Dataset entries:
───
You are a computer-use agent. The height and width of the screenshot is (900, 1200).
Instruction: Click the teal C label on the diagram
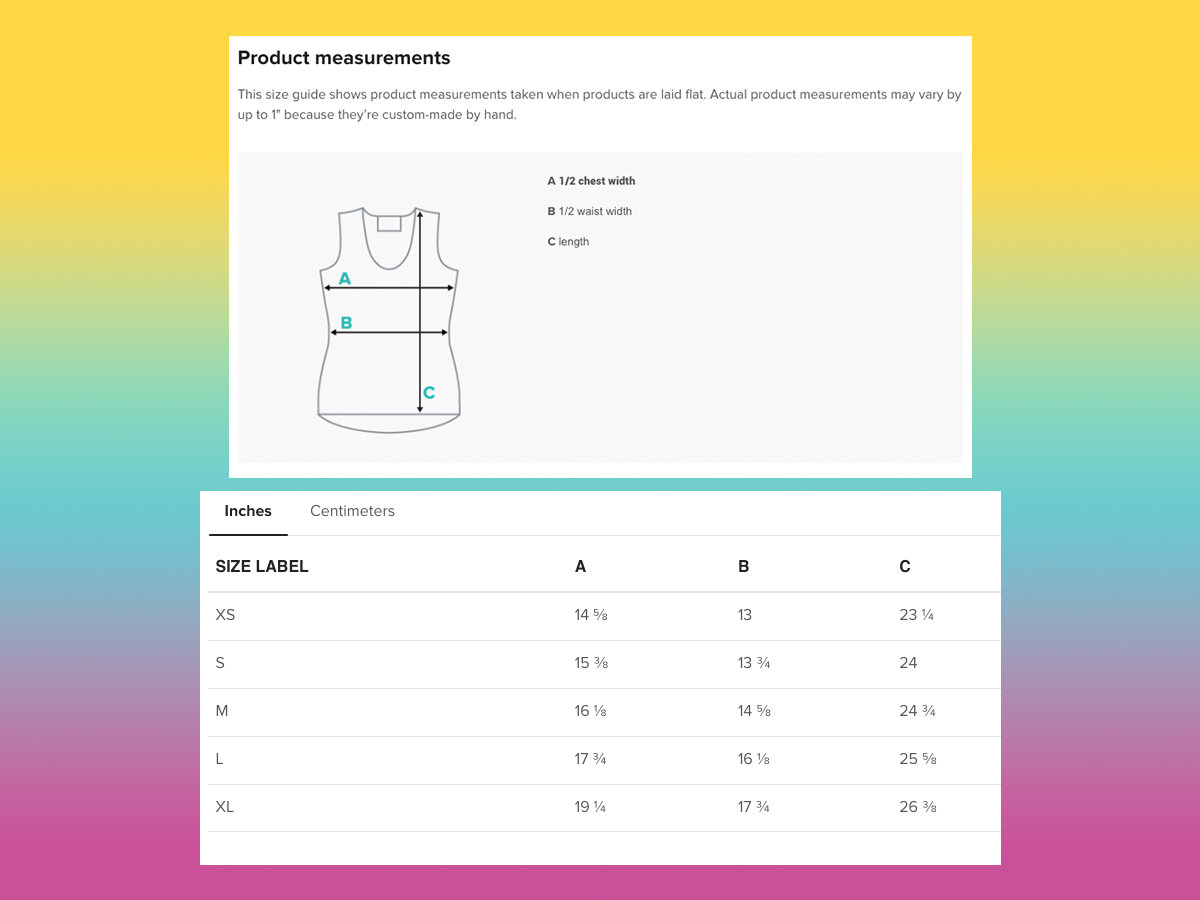click(429, 393)
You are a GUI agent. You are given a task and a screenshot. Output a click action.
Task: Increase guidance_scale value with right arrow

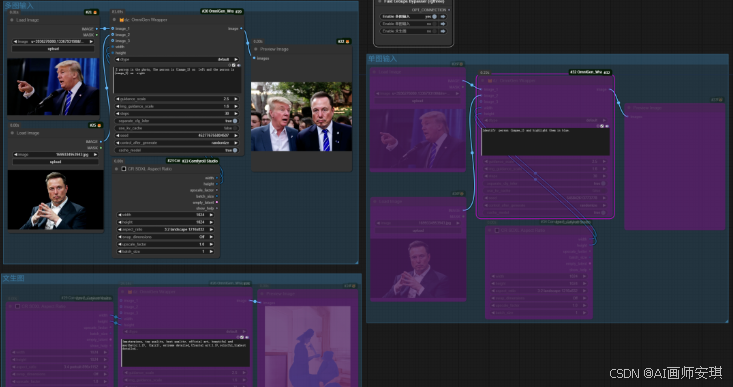click(x=236, y=99)
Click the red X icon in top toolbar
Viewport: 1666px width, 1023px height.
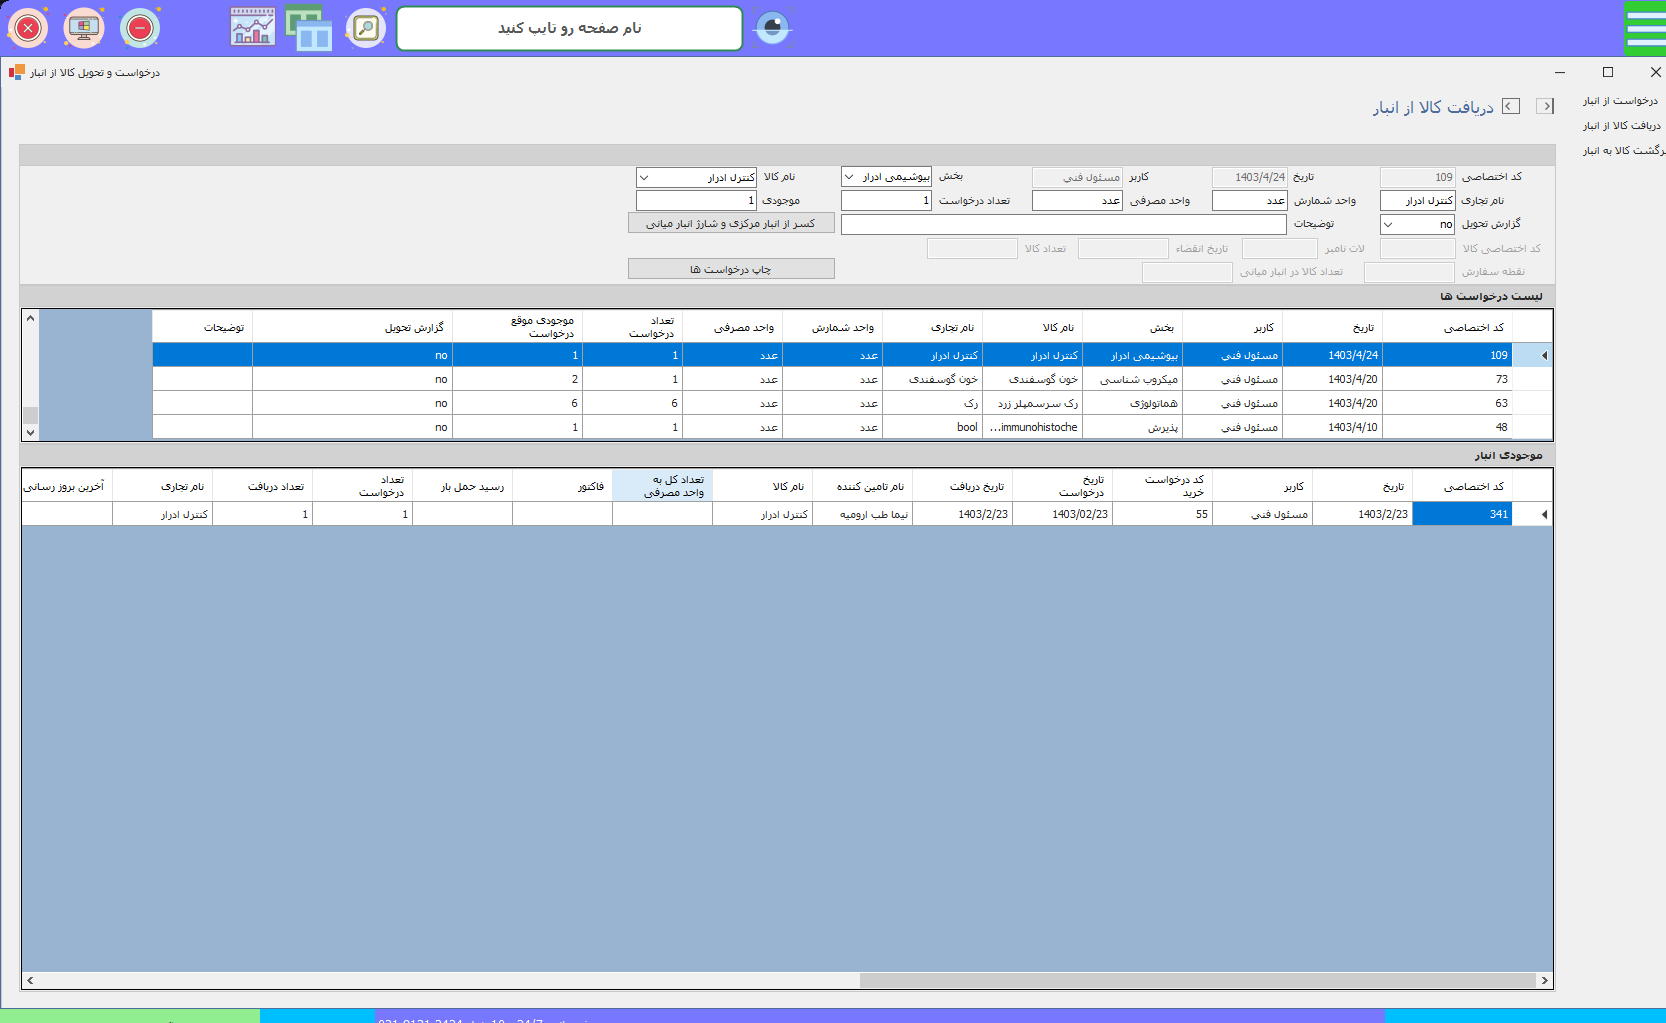tap(28, 28)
───
* **WHAT TO PRODUCE**
Give the number of lines in the entries above that contain the word "screenshot", with no accompanying text.

* **RESPONSE TO THIS TASK**
2